Prévoir le système d'aspiration avant l'installation de la première machine

Notre ancien système d'aspiration n'était pas en panne. Il est néanmoins resté sur place lors du déménagement vers le nouvel atelier de menuiserie. Ce qui nous a préoccupés lors de la planification du nouvel atelier, ce n'était pas seulement le choix du système, mais surtout celui du moment et de l'emplacement. En effet, si l'on attend que les machines soient installées pour planifier, on n'a plus le choix quant à l'emplacement.

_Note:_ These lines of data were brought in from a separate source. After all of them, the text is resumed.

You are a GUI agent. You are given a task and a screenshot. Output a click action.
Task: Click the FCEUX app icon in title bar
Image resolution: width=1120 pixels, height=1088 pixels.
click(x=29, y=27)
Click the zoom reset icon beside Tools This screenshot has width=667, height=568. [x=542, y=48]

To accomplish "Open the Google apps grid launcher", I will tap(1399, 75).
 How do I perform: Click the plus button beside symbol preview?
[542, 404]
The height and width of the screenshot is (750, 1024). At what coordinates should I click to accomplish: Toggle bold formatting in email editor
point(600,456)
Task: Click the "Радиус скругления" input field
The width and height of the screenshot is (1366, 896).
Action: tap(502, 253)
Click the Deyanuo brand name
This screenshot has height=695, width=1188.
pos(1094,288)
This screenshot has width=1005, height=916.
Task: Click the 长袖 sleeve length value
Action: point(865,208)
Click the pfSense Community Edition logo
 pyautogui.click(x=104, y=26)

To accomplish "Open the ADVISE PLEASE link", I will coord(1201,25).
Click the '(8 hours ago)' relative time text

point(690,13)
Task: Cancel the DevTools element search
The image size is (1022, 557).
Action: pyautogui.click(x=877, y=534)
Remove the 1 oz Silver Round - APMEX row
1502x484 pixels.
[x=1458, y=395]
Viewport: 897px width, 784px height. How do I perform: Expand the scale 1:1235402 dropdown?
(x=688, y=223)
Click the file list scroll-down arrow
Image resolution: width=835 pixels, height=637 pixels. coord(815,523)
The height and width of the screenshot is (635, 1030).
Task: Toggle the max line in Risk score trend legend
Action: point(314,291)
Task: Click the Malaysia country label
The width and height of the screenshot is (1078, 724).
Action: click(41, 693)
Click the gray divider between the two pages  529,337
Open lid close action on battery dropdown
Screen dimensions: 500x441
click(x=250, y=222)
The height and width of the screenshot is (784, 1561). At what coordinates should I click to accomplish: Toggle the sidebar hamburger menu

Unité de traitement d'air pur issue de l'ancien système d'aspiration, entreposée dans un local de stockage
Elle fonctionnait encore. Mais elle n'était tout de même plus adaptée au nouvel atelier.

L'ancienne installation fonctionnait – mais n'était plus adaptée

Elle a fait son travail pendant des années. Quatre raisons nous ont néanmoins poussés à ne pas la retenir :

Elle manquait de volume pour accueillir le parc de machines qui s’était développé autour d’elle : conçue pour environ quatre machines, elle en comptait finalement huit, et n’avait jamais été prévue pour un fonctionnement simultané. Les vannes devaient parfois être actionnées à la main, ce qui signifie que si l’on oublie de le faire, l’aspiration se fait au mauvais endroit. La chaleur s'échappait vers l'extérieur avec l'air. Or, dans les ateliers de menuiserie, environ 29 % des pertes de chaleur proviennent du système d'aspiration des copeaux et des brouillards de peinture. De plus, il fallait souvent changer les sacs à copeaux et nettoyer les filtres.

Aucun de ces points ne constitue un défaut de l'installation. Celle-ci avait été correctement dimensionnée à l'origine, mais n'a pas suivi l'évolution des besoins. À titre de comparaison : en matière de consommation électrique, c'est le système d'aspiration d'un atelier de menuiserie qui arrive en tête – et non les scies, ni les fraiseuses.

Pas à côté, mais au-dessus

Pour cette nouvelle installation, deux options évidentes s'offraient à nous : l'installer à l'extérieur ou dans l'atelier. Nous en avons choisi une troisième et l'avons placée sur la plate-forme de stockage située juste au-dessus de la menuiserie.

Il y a plusieurs raisons à cela :

  • L'air purifié reste à l'intérieur du bâtiment et, comme le hall et l'atelier de menuiserie sont reliés par des portes qui restent ouvertes en permanence, la chaleur reste là où l'on travaille.
  • Depuis le réseau de conduites situé sous le plafond, l'air remonte verticalement vers l'installation par un court trajet. Chaque mètre et chaque coude entraînent une perte de pression, et là où l'air ralentit, des dépôts se forment.
  • L'installation n'occupe aucune surface de production.
  • Le bruit du ventilateur se limite à l'étage situé au-dessus des postes de travail, et non à côté, et l'installation elle-même est insonorisée.
Vue en perspective issue des plans : le dépoussiéreur est installé sur la plate-forme de stockage, le réseau de conduites passe en dessous et comporte des dérivations vers les machines
L'idée en un coup d'œil : installation en haut, distribution en bas (illustration : Miller GmbH)

C'est la conception de l'installation qui détermine si cela est possible. Notre installation est un dépoussiéreur de la marque Spänex : elle est conçue et certifiée de manière à ce que l'air purifié puisse être réintroduit dans l'espace de travail. Une installation destinée à un usage extérieur répond à d'autres exigences, notamment en matière de circulation de l'air, et ne peut pas être simplement installée dans le hall. Si tu prévois d'installer un système, tu dois savoir à l'avance où il sera placé.

Dépoussiéreur installé sur la plate-forme de stockage au-dessus de l'atelier de menuiserie, à côté duquel s'élève le tuyau d'aspiration partant du sol
Peu après l'installation : les projets sont devenus réalité

Combien de machines fonctionnent en même temps ?

L'installation a été conçue et livrée par la société Miller GmbH à Leutkirch. Pour le calcul, chaque machine a été répertoriée, avec le nombre de raccords et leur diamètre. Nous avons également réfléchi ensemble aux machines qui fonctionnent souvent simultanément et à celles qui le font rarement. C’est précisément ce qui n’était pas prévu avec l’ancienne installation. Aujourd’hui, il est possible de travailler sur plusieurs machines en même temps.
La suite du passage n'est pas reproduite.